▶ [What to work on]
Copy the following data verbatim, keeping every line unchanged and in the same order.

▶ [Extracted entries]
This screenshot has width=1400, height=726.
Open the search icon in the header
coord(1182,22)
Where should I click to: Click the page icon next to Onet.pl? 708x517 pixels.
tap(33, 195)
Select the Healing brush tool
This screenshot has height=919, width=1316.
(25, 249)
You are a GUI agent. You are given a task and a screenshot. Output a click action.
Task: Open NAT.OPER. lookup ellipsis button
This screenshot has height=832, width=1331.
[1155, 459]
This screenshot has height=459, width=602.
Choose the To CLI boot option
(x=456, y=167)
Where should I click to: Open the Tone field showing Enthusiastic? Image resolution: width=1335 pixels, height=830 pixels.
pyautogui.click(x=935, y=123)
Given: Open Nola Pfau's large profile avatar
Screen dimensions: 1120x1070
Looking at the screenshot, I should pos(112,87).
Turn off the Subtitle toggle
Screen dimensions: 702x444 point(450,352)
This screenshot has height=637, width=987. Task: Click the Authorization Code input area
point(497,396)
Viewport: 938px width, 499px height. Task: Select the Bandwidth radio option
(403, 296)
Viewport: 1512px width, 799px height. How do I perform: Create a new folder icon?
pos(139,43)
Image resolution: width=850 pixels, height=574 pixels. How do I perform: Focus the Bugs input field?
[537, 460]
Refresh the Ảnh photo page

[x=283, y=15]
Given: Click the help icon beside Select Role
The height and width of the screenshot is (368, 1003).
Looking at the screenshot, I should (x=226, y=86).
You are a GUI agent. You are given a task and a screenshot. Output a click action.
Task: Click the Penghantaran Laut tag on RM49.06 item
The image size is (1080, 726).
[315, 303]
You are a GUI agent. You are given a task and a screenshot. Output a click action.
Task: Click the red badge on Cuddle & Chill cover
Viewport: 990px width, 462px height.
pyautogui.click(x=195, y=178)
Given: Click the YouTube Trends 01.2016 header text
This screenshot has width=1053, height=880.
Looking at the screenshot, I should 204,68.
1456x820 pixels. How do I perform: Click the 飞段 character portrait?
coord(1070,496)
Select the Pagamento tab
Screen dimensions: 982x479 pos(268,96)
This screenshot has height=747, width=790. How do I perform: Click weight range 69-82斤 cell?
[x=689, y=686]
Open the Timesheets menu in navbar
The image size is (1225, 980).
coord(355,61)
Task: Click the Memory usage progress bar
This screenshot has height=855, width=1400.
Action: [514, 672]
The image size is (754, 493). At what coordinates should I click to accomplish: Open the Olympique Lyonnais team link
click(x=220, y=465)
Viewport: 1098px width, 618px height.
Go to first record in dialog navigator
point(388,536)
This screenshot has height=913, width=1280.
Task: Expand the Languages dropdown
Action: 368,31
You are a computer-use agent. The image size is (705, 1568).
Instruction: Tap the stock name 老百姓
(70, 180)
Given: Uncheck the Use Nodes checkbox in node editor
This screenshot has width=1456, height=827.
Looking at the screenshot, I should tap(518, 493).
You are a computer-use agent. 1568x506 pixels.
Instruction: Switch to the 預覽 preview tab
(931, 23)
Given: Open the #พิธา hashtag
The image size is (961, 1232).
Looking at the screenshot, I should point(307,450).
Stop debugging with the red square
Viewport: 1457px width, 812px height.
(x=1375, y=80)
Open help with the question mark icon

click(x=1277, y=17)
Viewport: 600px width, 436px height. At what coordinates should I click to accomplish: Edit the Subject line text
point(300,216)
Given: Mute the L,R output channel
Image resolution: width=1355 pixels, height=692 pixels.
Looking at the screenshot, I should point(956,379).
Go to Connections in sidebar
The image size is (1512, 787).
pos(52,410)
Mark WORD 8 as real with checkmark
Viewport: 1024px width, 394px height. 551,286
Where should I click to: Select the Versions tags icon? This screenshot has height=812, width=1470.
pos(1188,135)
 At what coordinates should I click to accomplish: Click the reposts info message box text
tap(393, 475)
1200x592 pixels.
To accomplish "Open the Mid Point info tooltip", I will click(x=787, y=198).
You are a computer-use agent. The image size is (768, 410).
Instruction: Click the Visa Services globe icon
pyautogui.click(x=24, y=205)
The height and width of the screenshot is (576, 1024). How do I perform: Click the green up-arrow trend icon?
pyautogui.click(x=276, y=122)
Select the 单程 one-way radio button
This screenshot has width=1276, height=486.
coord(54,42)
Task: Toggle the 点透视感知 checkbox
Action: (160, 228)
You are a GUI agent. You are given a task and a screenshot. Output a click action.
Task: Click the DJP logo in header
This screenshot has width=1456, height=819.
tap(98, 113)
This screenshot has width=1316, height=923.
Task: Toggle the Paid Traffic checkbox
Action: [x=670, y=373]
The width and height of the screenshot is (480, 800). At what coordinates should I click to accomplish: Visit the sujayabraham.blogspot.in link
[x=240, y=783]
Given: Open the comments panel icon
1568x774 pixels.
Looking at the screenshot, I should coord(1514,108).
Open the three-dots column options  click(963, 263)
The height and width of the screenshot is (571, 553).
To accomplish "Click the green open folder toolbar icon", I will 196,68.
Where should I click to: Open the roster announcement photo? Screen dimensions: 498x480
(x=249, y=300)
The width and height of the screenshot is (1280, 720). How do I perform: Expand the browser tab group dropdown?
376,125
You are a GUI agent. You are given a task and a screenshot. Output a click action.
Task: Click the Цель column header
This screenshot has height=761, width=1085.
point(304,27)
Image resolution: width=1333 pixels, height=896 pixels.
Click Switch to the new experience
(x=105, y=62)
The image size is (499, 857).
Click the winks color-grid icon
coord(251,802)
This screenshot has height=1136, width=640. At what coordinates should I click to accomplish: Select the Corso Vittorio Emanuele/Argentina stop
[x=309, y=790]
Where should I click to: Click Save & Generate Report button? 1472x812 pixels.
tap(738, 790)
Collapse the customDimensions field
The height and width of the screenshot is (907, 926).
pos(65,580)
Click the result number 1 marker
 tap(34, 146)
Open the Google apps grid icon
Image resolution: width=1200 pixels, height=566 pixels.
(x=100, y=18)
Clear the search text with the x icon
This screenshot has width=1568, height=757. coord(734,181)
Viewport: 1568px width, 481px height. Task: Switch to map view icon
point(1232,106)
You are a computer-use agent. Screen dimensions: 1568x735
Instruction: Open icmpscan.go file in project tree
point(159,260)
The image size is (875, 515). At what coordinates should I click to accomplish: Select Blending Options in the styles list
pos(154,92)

▶ [Output for this exercise]
This screenshot has width=1400, height=726.
Open the search icon in the header
coord(1182,22)
Where should I click to: Click the page icon next to Onet.pl? 708x517 pixels.
tap(33, 195)
Select the Healing brush tool
This screenshot has height=919, width=1316.
(25, 249)
You are a GUI agent. You are given a task and a screenshot. Output a click action.
Task: Open NAT.OPER. lookup ellipsis button
This screenshot has height=832, width=1331.
[1155, 459]
This screenshot has height=459, width=602.
Choose the To CLI boot option
(x=456, y=167)
Where should I click to: Open the Tone field showing Enthusiastic? Image resolution: width=1335 pixels, height=830 pixels.
pyautogui.click(x=935, y=123)
Given: Open Nola Pfau's large profile avatar
Screen dimensions: 1120x1070
Looking at the screenshot, I should pos(112,87).
Turn off the Subtitle toggle
Screen dimensions: 702x444 point(450,352)
This screenshot has height=637, width=987. Task: Click the Authorization Code input area
point(497,396)
Viewport: 938px width, 499px height. Task: Select the Bandwidth radio option
(403, 296)
Viewport: 1512px width, 799px height. How do I perform: Create a new folder icon?
pos(139,43)
Image resolution: width=850 pixels, height=574 pixels. How do I perform: Focus the Bugs input field?
[537, 460]
Refresh the Ảnh photo page

[x=283, y=15]
Given: Click the help icon beside Select Role
The height and width of the screenshot is (368, 1003).
Looking at the screenshot, I should (x=226, y=86).
You are a GUI agent. You are given a task and a screenshot. Output a click action.
Task: Click the Penghantaran Laut tag on RM49.06 item
The image size is (1080, 726).
[315, 303]
You are a GUI agent. You are given a task and a screenshot. Output a click action.
Task: Click the red badge on Cuddle & Chill cover
Viewport: 990px width, 462px height.
pyautogui.click(x=195, y=178)
Given: Click the YouTube Trends 01.2016 header text
This screenshot has width=1053, height=880.
Looking at the screenshot, I should 204,68.
1456x820 pixels. How do I perform: Click the 飞段 character portrait?
coord(1070,496)
Select the Pagamento tab
Screen dimensions: 982x479 pos(268,96)
This screenshot has height=747, width=790. How do I perform: Click weight range 69-82斤 cell?
[x=689, y=686]
Open the Timesheets menu in navbar
The image size is (1225, 980).
coord(355,61)
Task: Click the Memory usage progress bar
This screenshot has height=855, width=1400.
Action: [514, 672]
The image size is (754, 493). At what coordinates should I click to accomplish: Open the Olympique Lyonnais team link
click(x=220, y=465)
Viewport: 1098px width, 618px height.
Go to first record in dialog navigator
point(388,536)
This screenshot has height=913, width=1280.
Task: Expand the Languages dropdown
Action: 368,31
You are a computer-use agent. The image size is (705, 1568).
Instruction: Tap the stock name 老百姓
(70, 180)
Given: Uncheck the Use Nodes checkbox in node editor
This screenshot has width=1456, height=827.
Looking at the screenshot, I should tap(518, 493).
You are a computer-use agent. 1568x506 pixels.
Instruction: Switch to the 預覽 preview tab
(931, 23)
Given: Open the #พิธา hashtag
The image size is (961, 1232).
Looking at the screenshot, I should point(307,450).
Stop debugging with the red square
Viewport: 1457px width, 812px height.
(x=1375, y=80)
Open help with the question mark icon

click(x=1277, y=17)
Viewport: 600px width, 436px height. At what coordinates should I click to accomplish: Edit the Subject line text
point(300,216)
Given: Mute the L,R output channel
Image resolution: width=1355 pixels, height=692 pixels.
Looking at the screenshot, I should point(956,379).
Go to Connections in sidebar
The image size is (1512, 787).
pos(52,410)
Mark WORD 8 as real with checkmark
Viewport: 1024px width, 394px height. 551,286
Where should I click to: Select the Versions tags icon? This screenshot has height=812, width=1470.
pos(1188,135)
 At what coordinates should I click to accomplish: Click the reposts info message box text
tap(393, 475)
1200x592 pixels.
To accomplish "Open the Mid Point info tooltip", I will click(x=787, y=198).
You are a computer-use agent. The image size is (768, 410).
Instruction: Click the Visa Services globe icon
pyautogui.click(x=24, y=205)
The height and width of the screenshot is (576, 1024). How do I perform: Click the green up-arrow trend icon?
pyautogui.click(x=276, y=122)
Select the 单程 one-way radio button
This screenshot has width=1276, height=486.
coord(54,42)
Task: Toggle the 点透视感知 checkbox
Action: (160, 228)
You are a GUI agent. You are given a task and a screenshot. Output a click action.
Task: Click the DJP logo in header
This screenshot has width=1456, height=819.
tap(98, 113)
This screenshot has width=1316, height=923.
Task: Toggle the Paid Traffic checkbox
Action: [x=670, y=373]
The width and height of the screenshot is (480, 800). At what coordinates should I click to accomplish: Visit the sujayabraham.blogspot.in link
[x=240, y=783]
Given: Open the comments panel icon
1568x774 pixels.
Looking at the screenshot, I should coord(1514,108).
Open the three-dots column options  click(963, 263)
The height and width of the screenshot is (571, 553).
To accomplish "Click the green open folder toolbar icon", I will 196,68.
Where should I click to: Open the roster announcement photo? Screen dimensions: 498x480
(x=249, y=300)
The width and height of the screenshot is (1280, 720). How do I perform: Expand the browser tab group dropdown?
376,125
You are a GUI agent. You are given a task and a screenshot. Output a click action.
Task: Click the Цель column header
This screenshot has height=761, width=1085.
point(304,27)
Image resolution: width=1333 pixels, height=896 pixels.
Click Switch to the new experience
(x=105, y=62)
The image size is (499, 857).
Click the winks color-grid icon
coord(251,802)
This screenshot has height=1136, width=640. At what coordinates should I click to accomplish: Select the Corso Vittorio Emanuele/Argentina stop
[x=309, y=790]
Where should I click to: Click Save & Generate Report button? 1472x812 pixels.
tap(738, 790)
Collapse the customDimensions field
The height and width of the screenshot is (907, 926).
pos(65,580)
Click the result number 1 marker
 tap(34, 146)
Open the Google apps grid icon
Image resolution: width=1200 pixels, height=566 pixels.
(x=100, y=18)
Clear the search text with the x icon
This screenshot has width=1568, height=757. coord(734,181)
Viewport: 1568px width, 481px height. Task: Switch to map view icon
point(1232,106)
You are a computer-use agent. Screen dimensions: 1568x735
Instruction: Open icmpscan.go file in project tree
point(159,260)
The image size is (875, 515). At what coordinates should I click to accomplish: Select Blending Options in the styles list
pos(154,92)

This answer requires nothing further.